Years ago, my good friend Cait Florschutz, who was reading a lot of Carl Sagan at the time, encouraged me to read his book Pale Blue Dot. There is a passage in it that is one of the most powerful bits of writing I have ever read.

He writes:

“From this distant vantage point, the Earth might not seem of any particular interest. But for us, it’s different. Consider again that dot. That’s here. That’s home. That’s us. On it everyone you love, everyone you know, everyone you ever heard of, every human being who ever was, lived out their lives. The aggregate of our joy and suffering, thousands of confident religions, ideologies, and economic doctrines, every hunter and forager, every hero and coward, every creator and destroyer of civilization, every king and peasant, every young couple in love, every mother and father, hopeful child, inventor and explorer, every teacher of morals, every corrupt politician, every ‘superstar,’ every ‘supreme leader,’ every saint and sinner in the history of our species lived there – on a mote of dust suspended in a sunbeam…

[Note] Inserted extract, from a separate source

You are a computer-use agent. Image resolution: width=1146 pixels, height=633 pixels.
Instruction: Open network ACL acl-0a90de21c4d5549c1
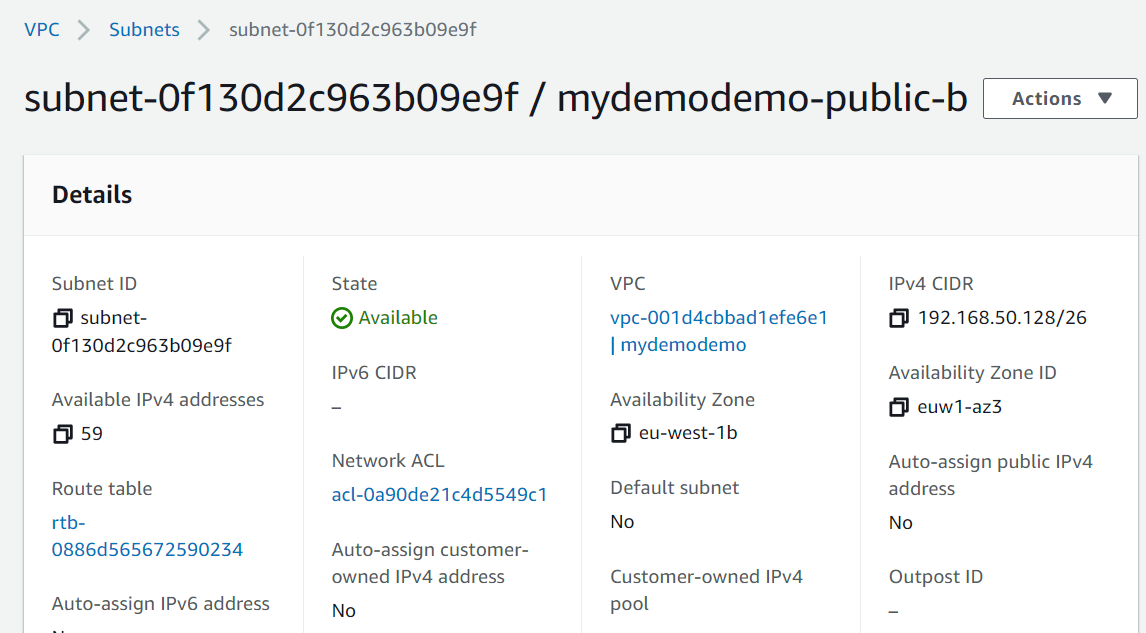pyautogui.click(x=439, y=495)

The Earth is a very small stage in a vast cosmic arena….Our planet is a lonely speck in the great enveloping cosmic dark. In our obscurity – in all this vastness – there is no hint that help will come from elsewhere to save us from ourselves. The Earth is the only world known, so far, to harbor life. There is nowhere else, at least in the near future, to which our species could migrate. Visit, yes. Settle, not yet. Like it or not, for the moment, the Earth is where we make our stand. It has been said that astronomy is a humbling and character-building experience. There is perhaps no better demonstration of the folly of human conceits than this distant image of our tiny world. To me, it underscores our responsibility to deal more kindly with one another and to preserve and cherish the pale blue dot, the only home we’ve ever known.”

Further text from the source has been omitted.